**Task input**
## START

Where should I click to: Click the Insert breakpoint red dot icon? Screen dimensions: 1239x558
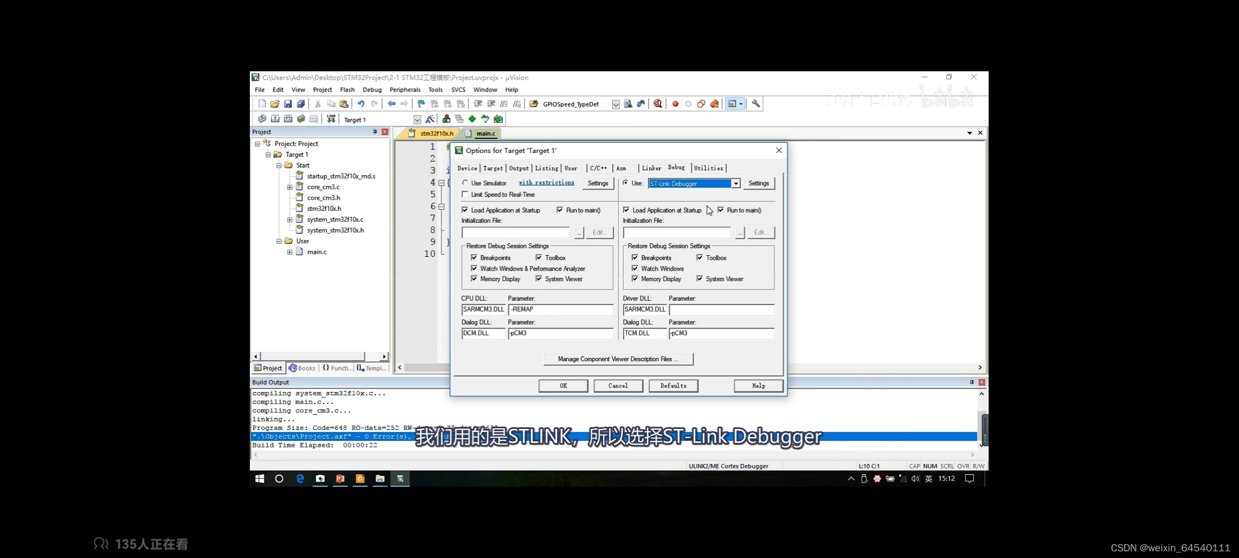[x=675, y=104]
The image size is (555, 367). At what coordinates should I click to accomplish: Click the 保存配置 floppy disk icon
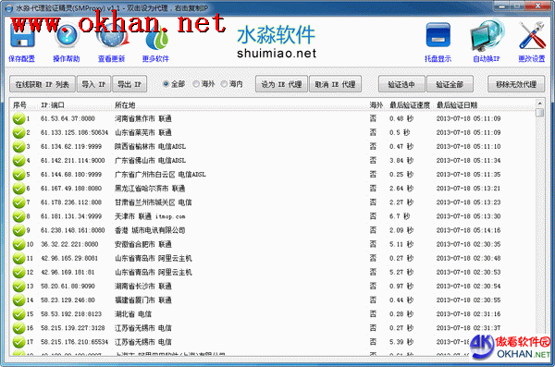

## END
## START

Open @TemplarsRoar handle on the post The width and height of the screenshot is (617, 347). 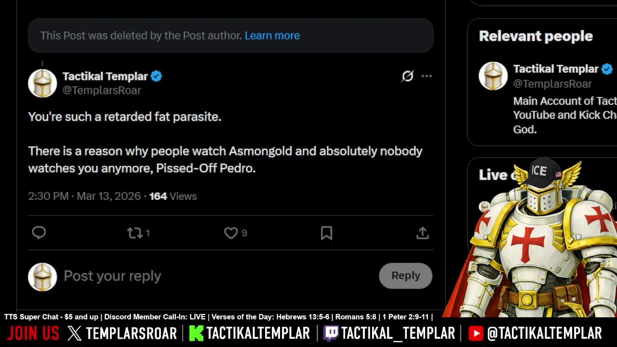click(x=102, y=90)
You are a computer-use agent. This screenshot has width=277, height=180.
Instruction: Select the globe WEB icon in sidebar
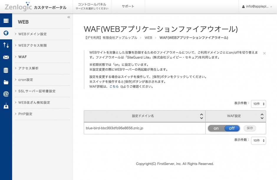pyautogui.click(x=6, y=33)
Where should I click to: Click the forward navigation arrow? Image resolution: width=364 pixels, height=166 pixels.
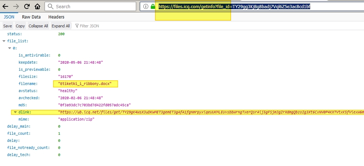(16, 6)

## END

Duplicate the part of the entries above that opens with the line containing "Where should I click to: Click the Insert" and closes with the line containing "The image size", including both of those lines. Leave the pictures out of your copy.

Where should I click to: Click the Insert breakpoint red dot icon? Screen dimensions: 1239x558
[x=675, y=104]
The image size is (555, 367). At what coordinates should I click to accomplish: Click the 保存配置 floppy disk icon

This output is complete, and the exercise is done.